Predict cancer epitopes from cancer sequence data
Project description
Topiary
Topiary predicts which peptides from protein sequences will be presented by MHC molecules, making them potential T-cell epitopes. It is used in cancer immunotherapy research to find mutant peptides (neoantigens) that the immune system could target.
Core idea: Given protein sequences + HLA alleles + one or more MHC prediction models, Topiary scans all possible peptides and returns those predicted to be presented by MHC, ranked by any combination of binding affinity, presentation score, processing score, and stability.

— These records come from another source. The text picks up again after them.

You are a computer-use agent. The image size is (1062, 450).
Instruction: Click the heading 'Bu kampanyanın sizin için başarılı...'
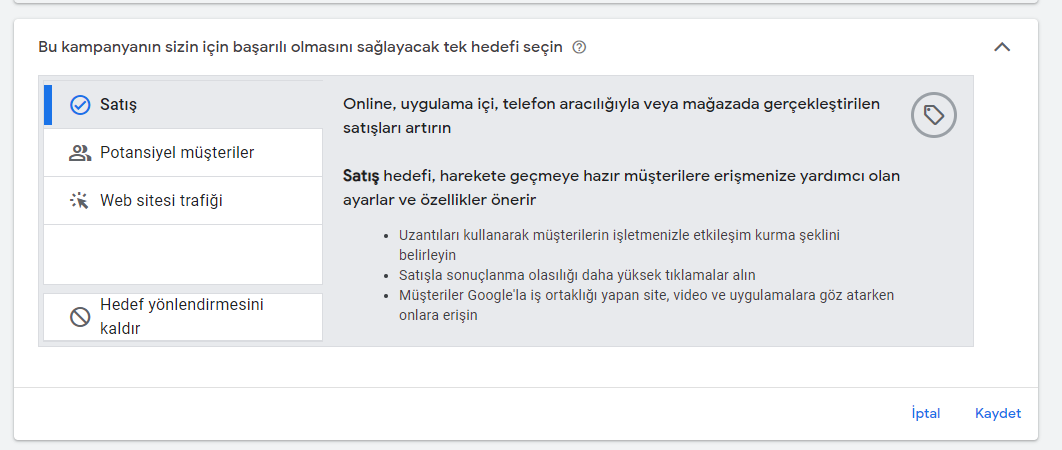(300, 47)
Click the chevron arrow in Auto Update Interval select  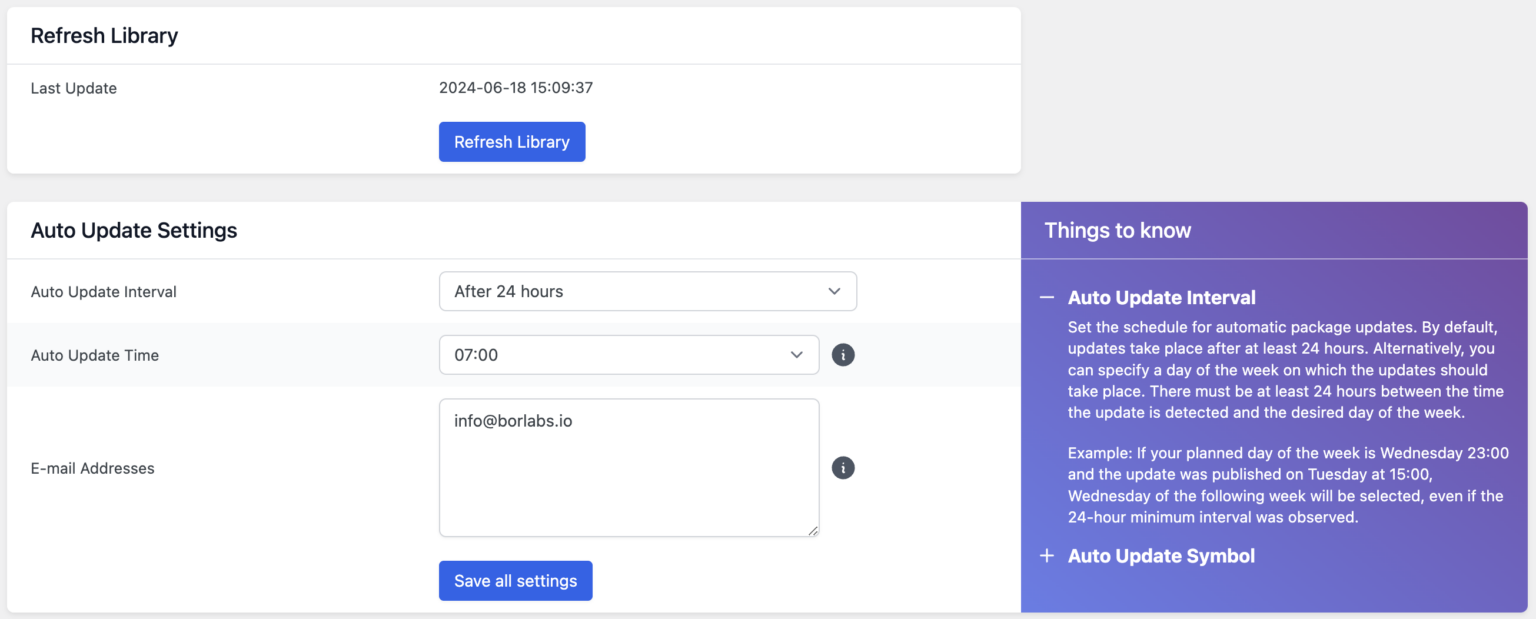835,292
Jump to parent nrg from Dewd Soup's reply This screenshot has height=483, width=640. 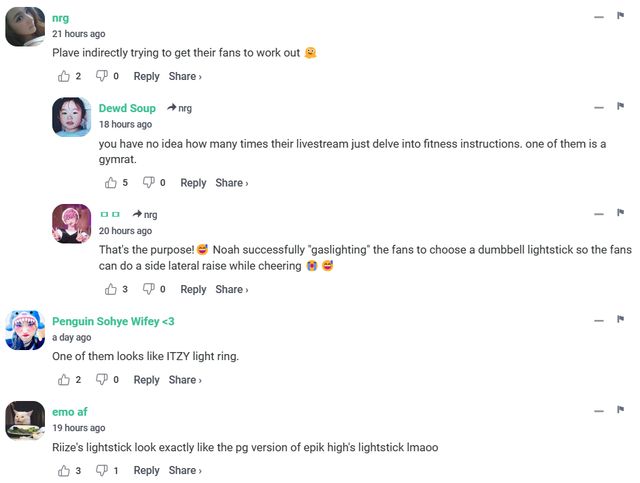[x=180, y=108]
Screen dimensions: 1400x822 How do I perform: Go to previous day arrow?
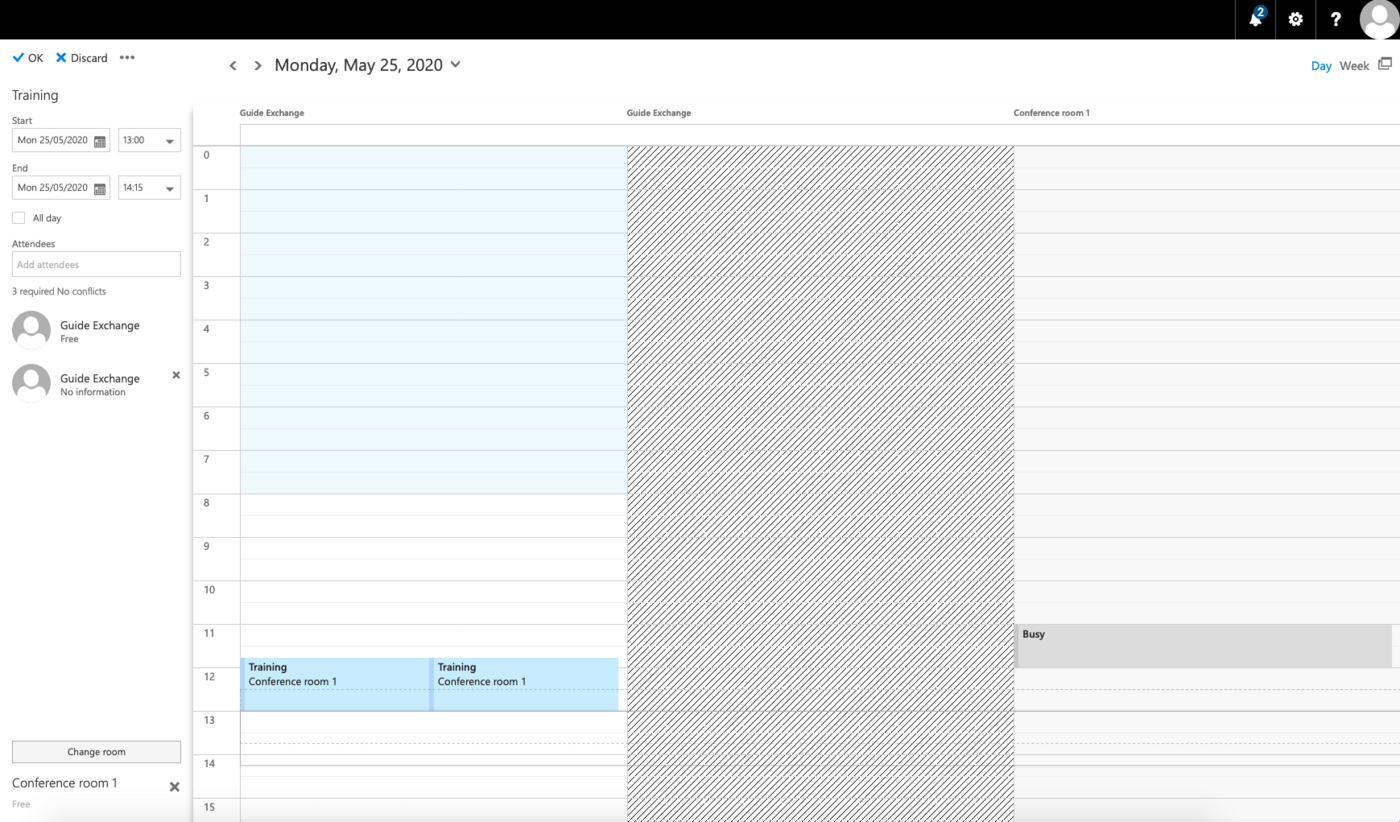pos(233,66)
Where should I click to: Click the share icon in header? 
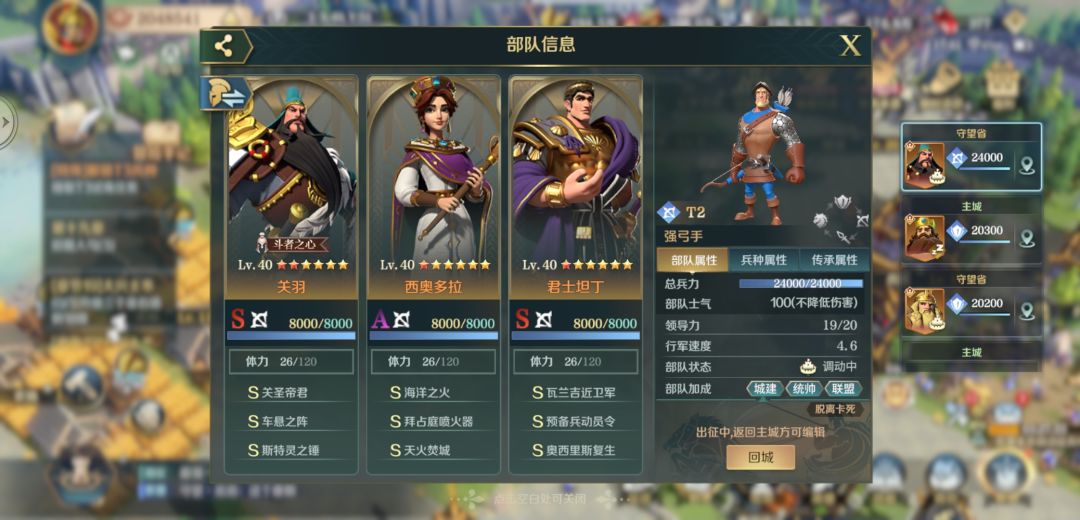(x=223, y=46)
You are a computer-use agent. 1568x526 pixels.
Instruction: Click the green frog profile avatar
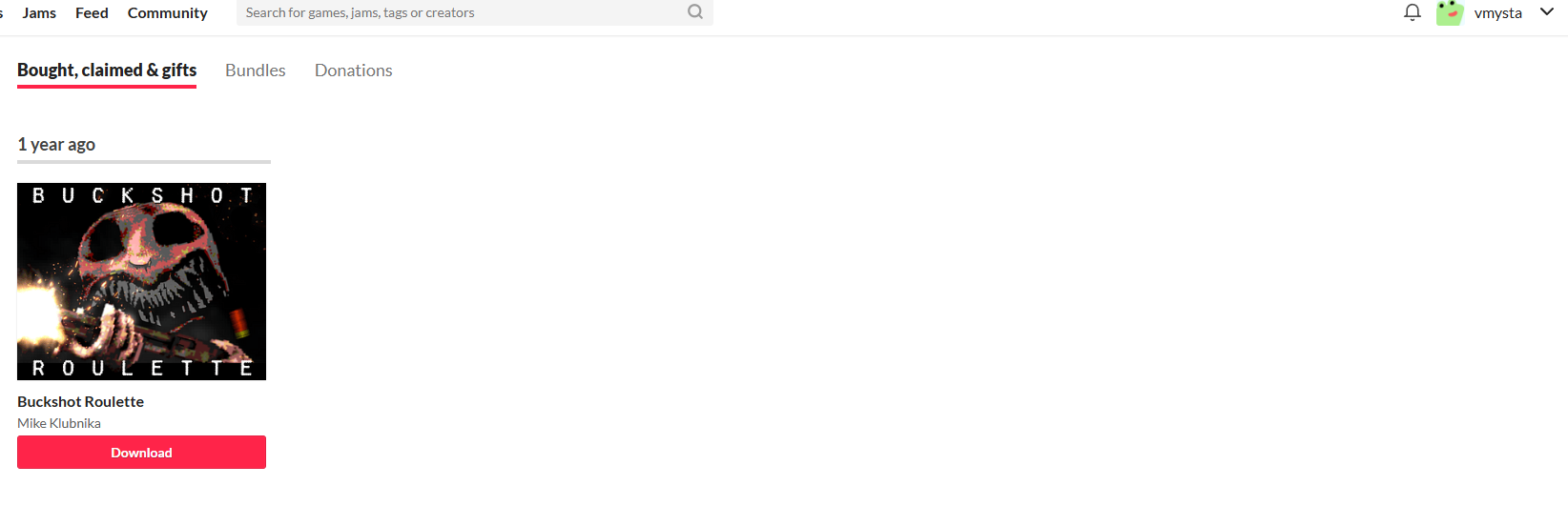tap(1450, 12)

Topiary can start from several types of input:
- Somatic variants (VCF/MAF) — the original use case: find mutant peptides from cancer sequencing data
- Protein sequences (FASTA/CSV) — scan full-length proteins with a sliding window
- Peptide lists (FASTA/CSV) — score specific peptides directly, no sliding window
- Gene/transcript IDs — pull sequences from Ensembl automatically
- Built-in gene sets — cancer-testis antigens (CTA), tissue-expressed genes
How it works
- Get protein sequences — from variants (via varcode), FASTA/CSV files, or Ensembl lookups
- Generate candidate peptides — sliding window over proteins, or use peptides as-is
- Predict MHC presentation — via mhctools (NetMHCpan, MHCflurry, etc.), producing binding affinity, presentation, processing, and/or stability scores depending on the model
- Filter and rank — by binding affinity, percentile rank, presentation score, or custom expressions
- Annotate — with gene/transcript info, mutation positions, RNA expression levels
For variant inputs, Topiary also filters by RNA expression and identifies which predicted epitopes actually overlap the mutation.
Installation
pip install topiary
For Ensembl-based features (variant annotation, gene lookups), download reference data:
# GRCh38 (hg38) — most common
pyensembl install --release 93 --species human
# GRCh37 (hg19) — if your variants use this reference
pyensembl install --release 75 --species human
Tab completion is built in. To activate for bash/zsh/fish:
activate-global-python-argcomplete
Quick start
Command line
Scan a FASTA file for MHC binders:
topiary \
--fasta proteins.fasta \
--mhc-predictor netmhcpan \
--mhc-alleles HLA-A*02:01,HLA-B*07:02 \
--ic50-cutoff 500 \
--output-csv results.csv
Score specific peptides (no sliding window):
topiary \
--peptide-csv peptides.csv \
--mhc-predictor netmhcpan \
--mhc-alleles HLA-A*02:01 \
--ic50-cutoff 500 \
--output-csv results.csv
Find neoantigen candidates from somatic variants:
topiary \
--vcf somatic.vcf \
--mhc-predictor netmhcpan \
--mhc-alleles HLA-A*02:01,HLA-B*07:02 \
--ic50-cutoff 500 \
--percentile-cutoff 2.0 \
--rna-gene-fpkm-tracking-file genes.fpkm_tracking \
--rna-min-gene-expression 4.0 \
--only-novel-epitopes \
--output-csv epitopes.csv
Scan cancer-testis antigens, excluding peptides found in vital organs:
topiary \
--cta \
--exclude-tissues heart_muscle lung liver \
--mhc-predictor netmhcpan \
--mhc-alleles HLA-A*02:01 \
--ic50-cutoff 500 \
--output-csv cta_epitopes.csv
Python API
from topiary import TopiaryPredictor, Affinity, Presentation
from mhctools import NetMHCpan
# Set up predictor with filtering
predictor = TopiaryPredictor(
models=[NetMHCpan],
alleles=["HLA-A*02:01", "HLA-B*07:02"],
filter_by=(Affinity <= 500) | (Presentation.rank <= 2.0),
rank_by=[Presentation.score, Affinity.score],
)
# Scan protein sequences (sliding window)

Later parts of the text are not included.